**TEXT SECTION:**
━━━
Facing the distress of people at the end of their lives, who are ill or living with a serious and incurable disability
Let's take care of vulnerable persons
before thinking of offering them "medical assistance in dying"
Following the re-introduction of Bill C-7, modifying the law on medical assistance in dying, the citizen network Living with Dignity (LWD) and Physicians’ Alliance against Euthanasia (the Alliance) urge the federal government to take into account the lessons of the pandemic by making significant amendments to the bill.
Over the past few months, we have acted collectively with great caution to protect the most vulnerable members of our society. Facing the distress of people at the end of their lives, who are ill or living with a serious and incurable disability, we must invoke this same principle of prudence before facilitating access to medical assistance in dying as proposed in C-7.
━━━
**EXCERPTED RECORDS:**

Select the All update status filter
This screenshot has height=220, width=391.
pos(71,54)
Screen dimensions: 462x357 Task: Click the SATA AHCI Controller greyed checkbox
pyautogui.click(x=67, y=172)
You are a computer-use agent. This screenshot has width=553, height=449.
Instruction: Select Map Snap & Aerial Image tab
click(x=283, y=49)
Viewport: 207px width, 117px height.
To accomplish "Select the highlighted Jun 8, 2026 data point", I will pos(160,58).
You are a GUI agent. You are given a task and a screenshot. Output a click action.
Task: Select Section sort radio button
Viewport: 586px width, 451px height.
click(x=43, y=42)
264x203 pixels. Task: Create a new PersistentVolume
━━━
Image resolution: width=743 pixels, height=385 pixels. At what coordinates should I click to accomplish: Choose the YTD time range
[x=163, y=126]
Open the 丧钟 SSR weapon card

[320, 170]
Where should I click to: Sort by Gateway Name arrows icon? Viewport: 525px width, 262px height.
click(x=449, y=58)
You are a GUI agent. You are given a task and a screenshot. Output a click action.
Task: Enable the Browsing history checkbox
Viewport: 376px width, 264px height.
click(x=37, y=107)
━━━
**REQUIRED ACTIONS:**
**1)** In the Bill C-7 statement, what do Living with Dignity and the Physicians' Alliance against Euthanasia urge the federal government to do?
**2)** Resume the Bill C-7 statement from its last sentence.
You can disregard the data.

**REPLIES:**
**1)** They urge it to take into account the lessons of the pandemic by making significant amendments to the bill.

**2)**
As this bill is a copy of the late C-7 (which died on the order paper when the Canadian Parliament was prorogued), VDD and the Alliance recall their common position statement on the previous bill, shared last February.
If this bill is kept as is, “Canada will have the most permissive voluntary euthanasia program in the world”!
Dr. Patrick Vinay, a Montreal-based palliative care specialist and Chair of the Board of Directors of Living with Dignity, reminds us that “death is not an appropriate response to suffering. We are concerned that opening the door wide to euthanasia for people who are not at the end of life could undermine medical and social efforts to help these people. The proposed three months’ waiting period before carrying out an act of euthanasia should clearly be used to actively seek new solutions, to intensify relational support and not to wait for a programmed death. Guidelines to this effect are lacking in the law”.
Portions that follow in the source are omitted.